» **Aufgaben**:
• a. Schreibe den Textauszug ab den Worten „Aussenminister Rex Tillerson“ bis einschließlich „beispiellos und fest.“ neu und ersetze darin „Verbündeter“ durch „Partner“.
• b. Nenne alle Personen, die im Textauszug namentlich erwähnt werden.

─── Textauszug ───

Mit gewohnt markigen Worten hat Donald Trump diese Woche seine neue Afghanistan-Strategie angekündigt. Kurz: Die Ära des ‹Nation-Buildings› sei vorbei, denn die Afghanen wüssten selber am besten, wie ihr Land zu regieren sei. Jetzt würden Terroristen bekämpft.
Gleichzeitig nahm Trump in seiner Grundsatzrede die Nachbarländer Afghanistans in die Pflicht – allen voran Pakistan: «Wir haben ihnen Milliarden und Milliarden gegeben, und gleichzeitig beherbergen sie die Terroristen, die wir bekämpfen. Das muss sich ändern – sofort!»
Aussenminister Rex Tillerson sekundierte: Auf dem Spiel stehe nichts weniger als der Status von Islamabad als Verbündeter der USA.
Unser Einsatz im Krieg gegen den Terrorismus ist beispiellos und fest.
Die Vorwürfe, ja Drohungen aus Washington schlugen hohe Wellen in der Region. Pakistans Aussenminister Khawaja Asif verwahrte sich davor, sein Land zum «Sündenbock» für das Versagen der USA am Hindukusch zu machen: «Seit wir uns nach 2001 dem Krieg gegen den Terror angeschlossen haben, sind 17'000 Pakistaner gestorben.»

─── Bereitgestellte Daten ───

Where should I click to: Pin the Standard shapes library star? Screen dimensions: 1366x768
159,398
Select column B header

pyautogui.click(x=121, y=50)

───

» **Vollständige Lösungen**:
• a.
Aussenminister Rex Tillerson sekundierte: Auf dem Spiel stehe nichts weniger als der Status von Islamabad als Partner der USA.
Unser Einsatz im Krieg gegen den Terrorismus ist beispiellos und fest.

• b. Donald Trump, Rex Tillerson und Khawaja Asif werden namentlich erwähnt.